Angel investing is optional, just like any other type of investing. But…it's been one of the best-performing investments over the past fifteen years. It takes patience, and it only makes sense when you're in a spot where losing that money won't mess up your life. Once you get that, the whole thing stops feeling intimidating and starts feeling like what it is; a straightforward path to closing the wealth gap (via big financial gains) and the black founder funding gap; and that's exactly why I keep talking about it.

Deals Open For Investment: UMI

UMI is tackling a massive women’s health gap: 2.7B women face hormonal disorders that mainstream healthcare doesn’t fix. They offer a 3 month, clinically proven, personalized AI powered program that delivers real results, not generic wellness.

They’ve already got 435 paying customers, 45.6k followers, 4,600 email leads, and $555k in revenue.

The founder has a 100k audience and a track record of helping women heal naturally.

Early results: 83 percent success rate, including cycle normalization and fibroid reduction from 4.8cm to 1.4cm.

🦄Deals On My Desk

Data That Helps Families Keep Their Homes

Summary: LEAP helps housing counselors, lenders, and agencies see which homeowners need help before things get worse. It shows who is at risk and why, so help can come sooner. It’s like an early warning system for homeownership. Instead of waiting for missed payments or foreclosure, LEAP shows risk early so people can step in and help families stay housed.

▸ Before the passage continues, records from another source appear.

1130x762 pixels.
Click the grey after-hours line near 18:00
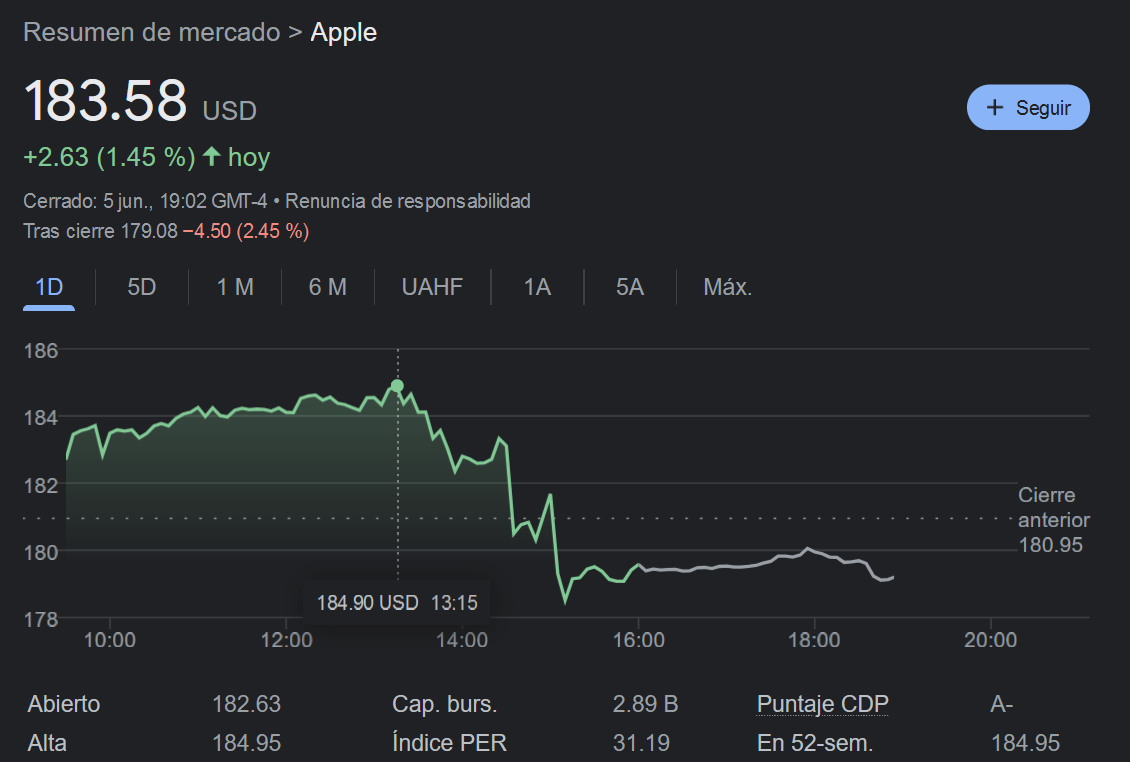(x=808, y=549)
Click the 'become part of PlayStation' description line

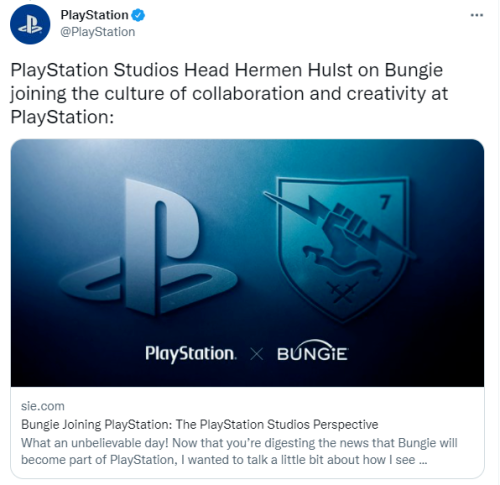(x=224, y=460)
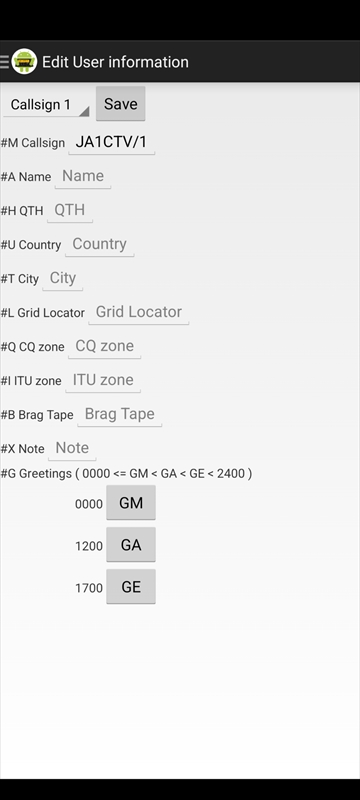Focus the Note input field

(x=72, y=448)
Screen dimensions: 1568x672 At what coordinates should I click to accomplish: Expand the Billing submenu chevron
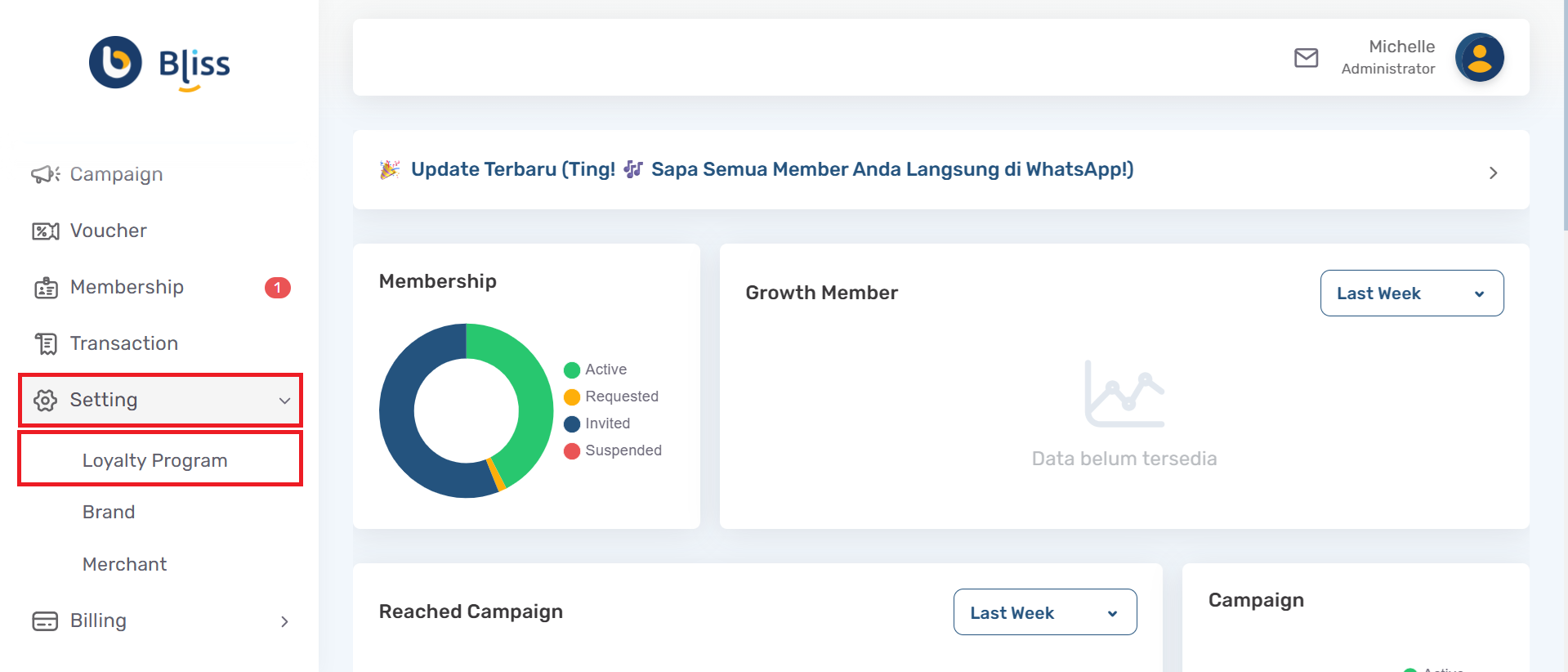pyautogui.click(x=284, y=621)
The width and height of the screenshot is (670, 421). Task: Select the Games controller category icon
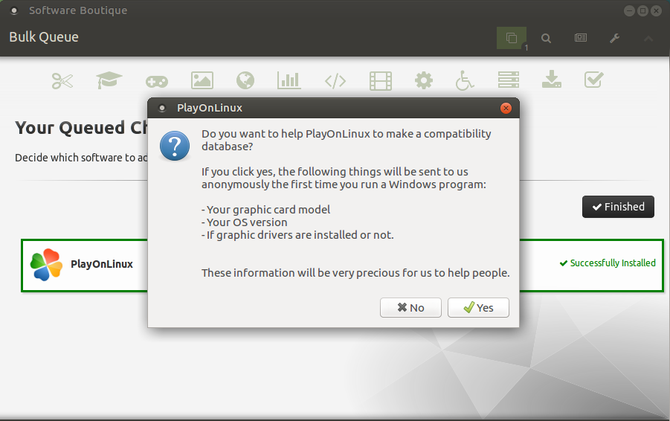coord(157,80)
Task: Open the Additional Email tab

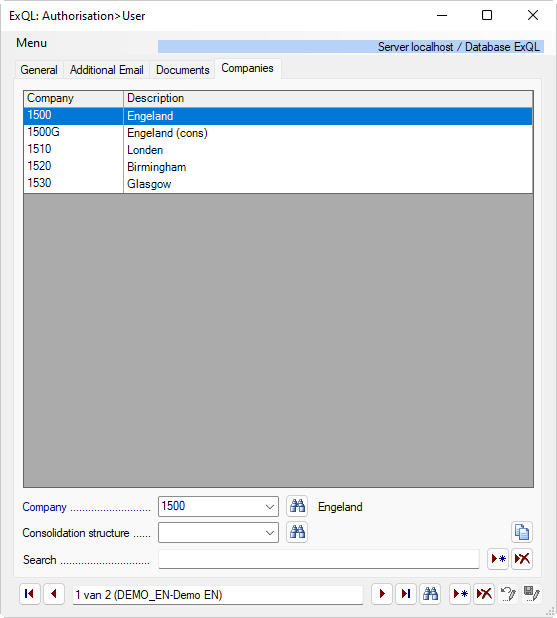Action: point(106,70)
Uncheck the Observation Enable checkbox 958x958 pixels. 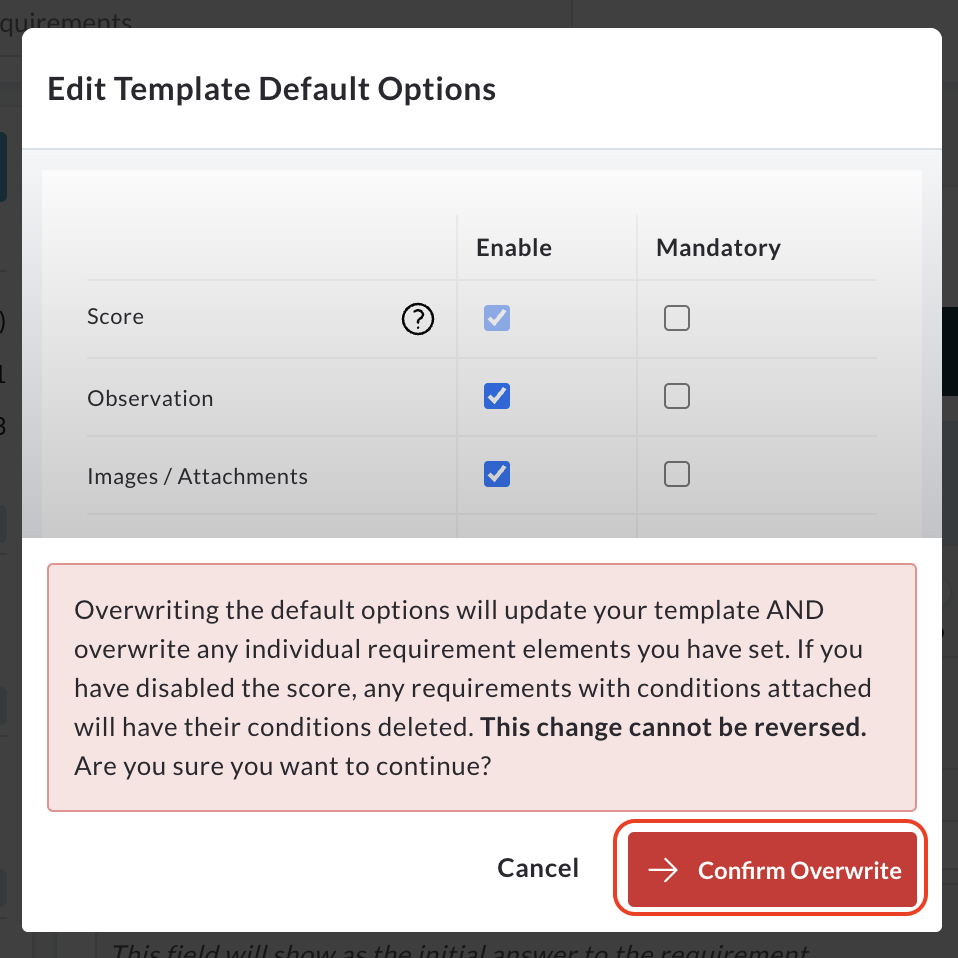click(497, 396)
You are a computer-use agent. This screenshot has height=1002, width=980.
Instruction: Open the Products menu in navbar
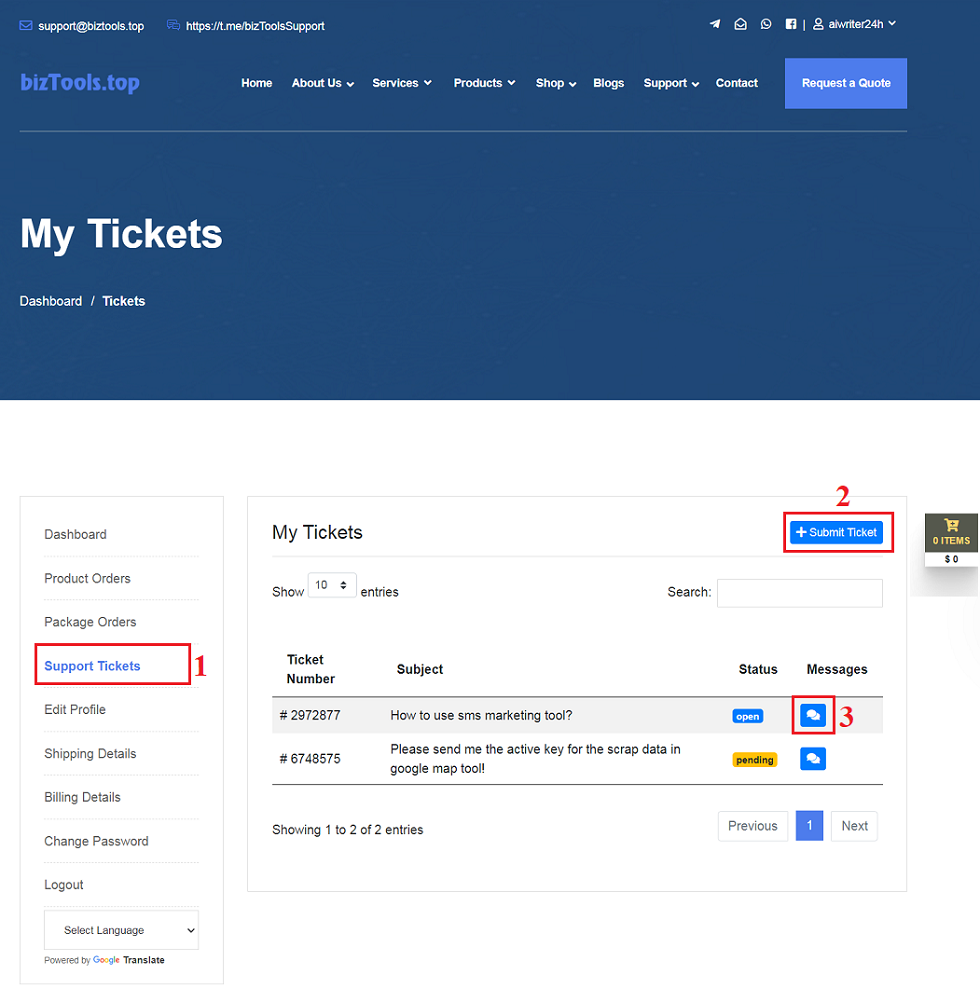[x=484, y=83]
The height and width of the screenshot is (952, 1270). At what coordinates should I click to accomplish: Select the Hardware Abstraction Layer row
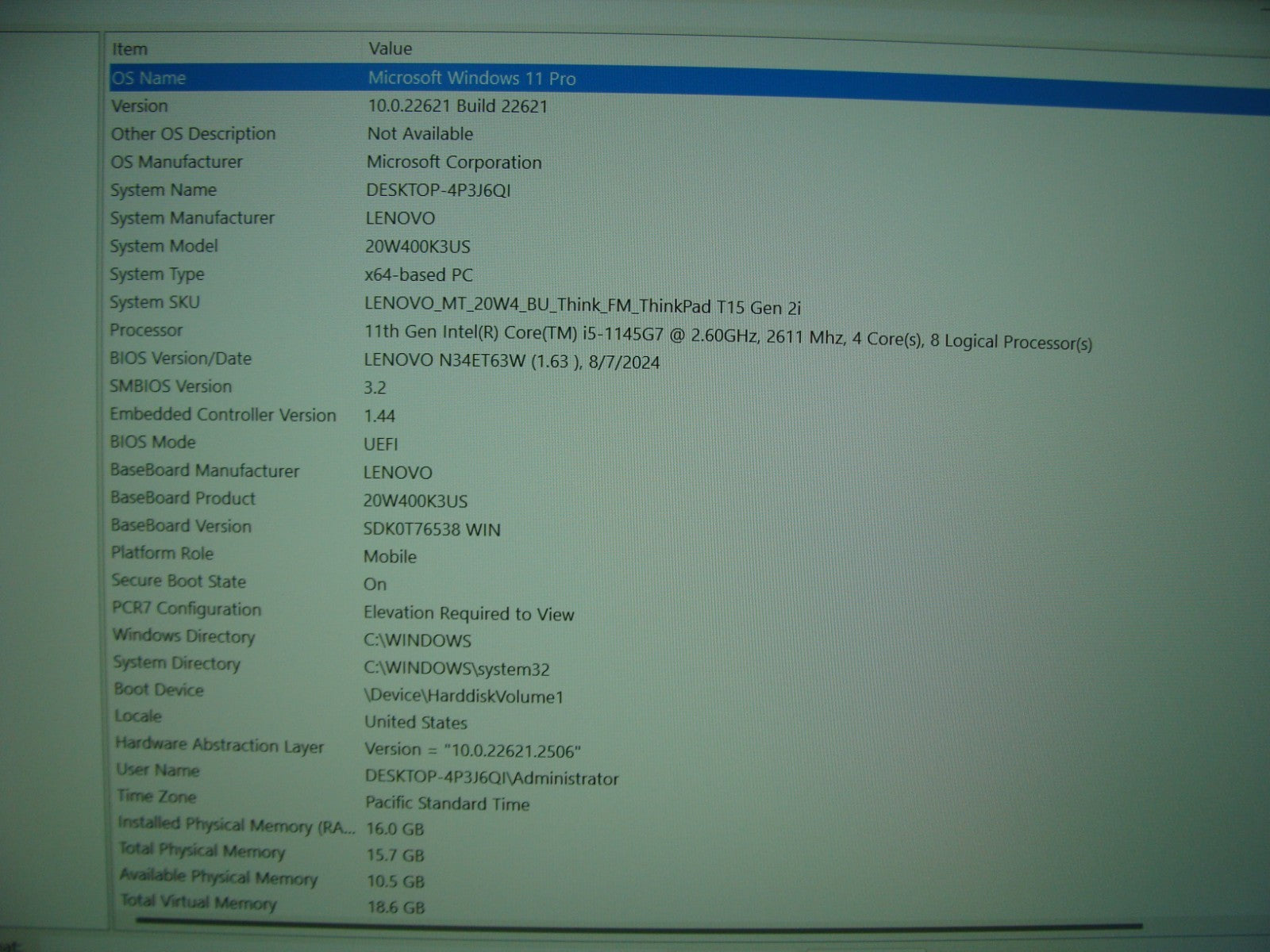click(220, 745)
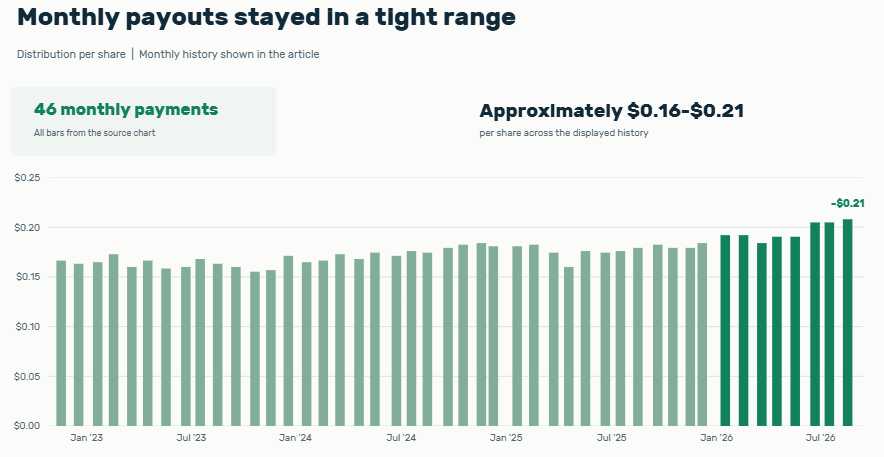The height and width of the screenshot is (457, 884).
Task: Click the chart title 'Monthly payouts stayed in a tight range'
Action: point(266,17)
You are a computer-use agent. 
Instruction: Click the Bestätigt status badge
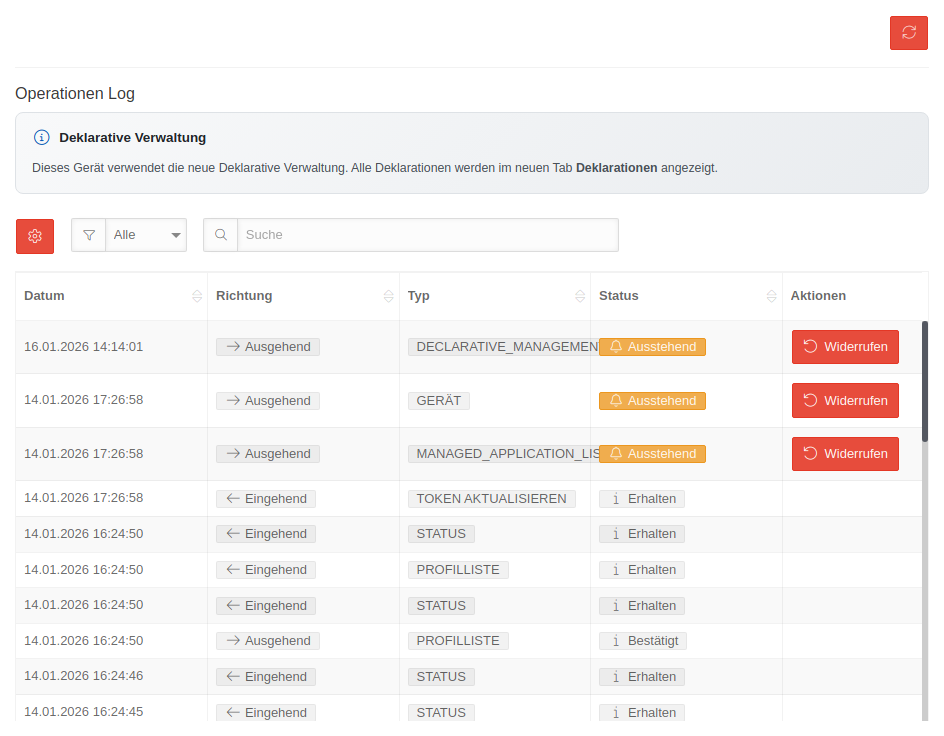[x=643, y=641]
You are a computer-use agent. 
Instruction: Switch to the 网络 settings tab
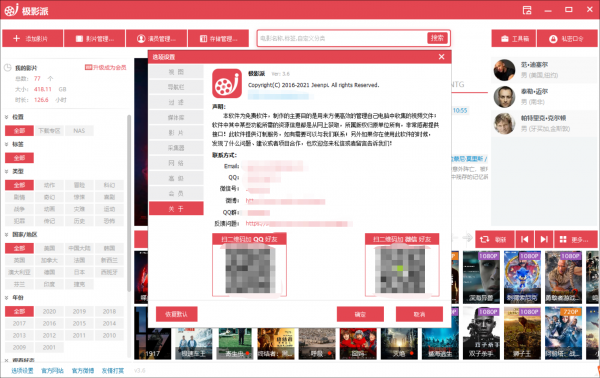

The Backstory: Many families lose their homes because warning signs are missed. Housing groups often use old systems and scattered data, which makes it hard to act in time. The team behind LEAP saw this problem up close and built a tool to turn messy data into clear signals that show when a family needs help.

Key Innovation: LEAP brings together housing, financial, and behavior data in one place and uses it to predict trouble early. The platform helps teams decide who needs help first, what kind of help works best, and how to use limited resources wisely. This shifts the system from reacting too late to helping sooner.

Funding: LEAP is raising funding to improve the product, work with more housing partners, and expand into new markets. The goal is to reach more families, prevent more foreclosures, and protect homeownership at scale.

❓Did You Know

Black women are the fastest-growing group of entrepreneurs in the US, starting businesses at nearly 2× the rate of the overall population, even though they receive less than 1% of venture funding?

Cheers,

Abdul

About Our Chairman

Hey Hey… I’m Abdul I’m the chairman of Ajo Angels and Shujaa Capital and I’m on a mission to introduce angel investing to 25,000 black folks over the next five years. I’m doing this with the goal of narrowing the racial wealth gap as well as trying to close the billion dollar funding gap for black founders.

This information is for educational purposes only and should not be construed as financial advice. Angel investing involves substantial risk, including the risk of total loss. Consult with a qualified financial advisor and attorney before making investment decisions.